_Source document:_
:::::
A great and affecting sadness is generated by this dilemma. The Lindauzi know only possessive love, exclusive, consuming. Their jealousy is their tragic flaw; they demand a devotion that is too much to expect, yet without which they cannot live. Rochelle dexterously explores this cultural neurosis through two media of counterpoint. First, there is the contrast of a more balanced human love, that of the slave Ilox for his family, and especially for his son, Caleb. And then--the dichotomy around which the entire novel is structured--there is the pairing of disengagement and engagement: Ilox is born into captivity and moves painfully out of it, while his son, born a wild human, just as traumatically enters slavery. A tame boy becomes wild; a wild boy becomes tame--but no. Caleb cannot become what his father was, no more than his father could remain that way. And in the face of this obduracy whole worlds totter.
:::::
_Information provided:_
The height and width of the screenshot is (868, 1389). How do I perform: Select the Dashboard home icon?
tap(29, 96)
:::::
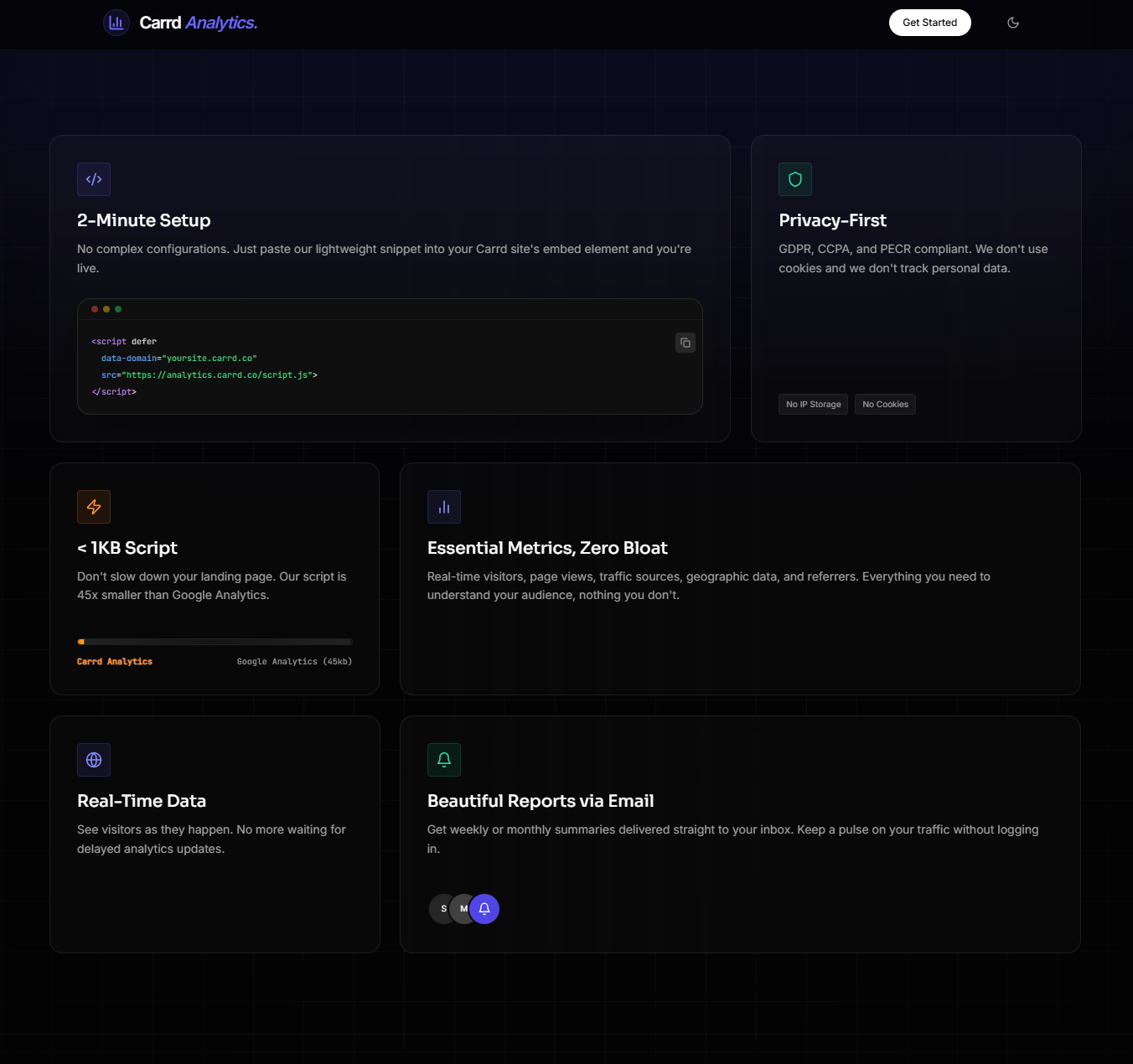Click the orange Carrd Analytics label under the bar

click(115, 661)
:::::
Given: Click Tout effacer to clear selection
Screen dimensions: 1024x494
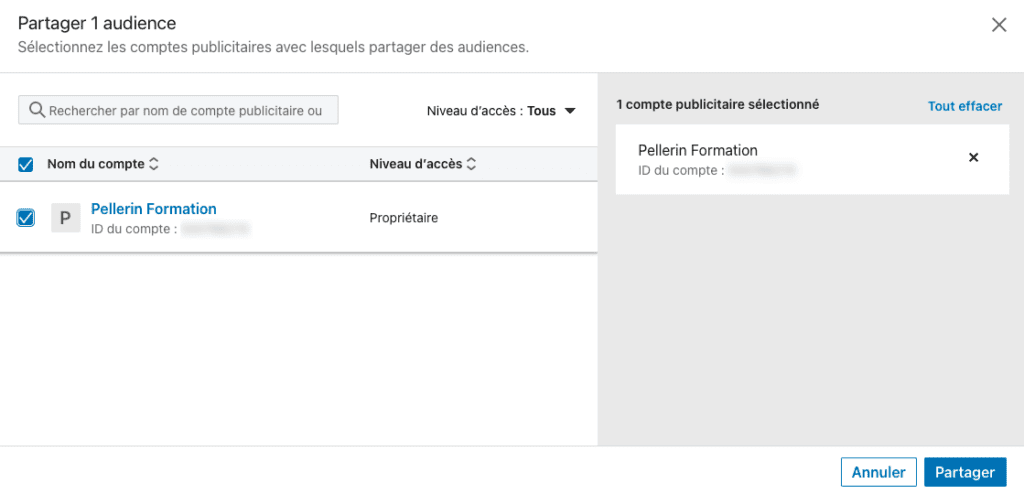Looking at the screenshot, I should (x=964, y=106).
:::::
_Instruction 1:_
Answer these about the passage on the Lindauzi, one line each:
(a) What does the passage call the Lindauzi's tragic flaw?
(b) What is the name of Ilox's son?
(c) Into what condition is Ilox born?
_Instruction 2:_
Extend the passage about the Lindauzi novel, picking up after its final sentence.

_Task answer 1:_
(a) Their jealousy.
(b) Caleb.
(c) Captivity.

_Task answer 2:_
Rochelle's analysis of different species of love--of the forms love takes within and between species--has a lot to say about how humanity loves, how that love evolves into shared emotional wealth, or, just as easily, into hatred and all the captivities hatred brings. Further, the accelerating horror of The Wild Boy imparts the dreadful truth that even a genuine mutuality in love may not be a safeguard against the tragic sterility that brings tears to the eye but that fertilises no ground. And so The Wild Boy is a sad novel, Dickensianly sad, tugging the heartstrings with some of the rhapsodic lachrymosity that felled Little Nell. This is a danger in a first novel: an amateur's passion may corrode the entire enterprise. But not here: Rochelle's sentimentality is sufficiently in check, even if the amateur does at times show through, as in the gratuitous and contrived "Interchapter Four".

Warren Rochelle has put his academic understanding to unusually fruitful use in The Wild Boy, in a rich and turbulent study of emotional extremism. His literary craft recalls Le Guin, his emotional force Poul Anderson; but his searing insight into cultural dysfunction is very much his own.

(Order from: Golden Gryphon Press, 3002 Perkins Road, Urbana, IL 61802, USA, or visit

Review by Nick Gevers.
More of Nick's reviews are online at Parsec.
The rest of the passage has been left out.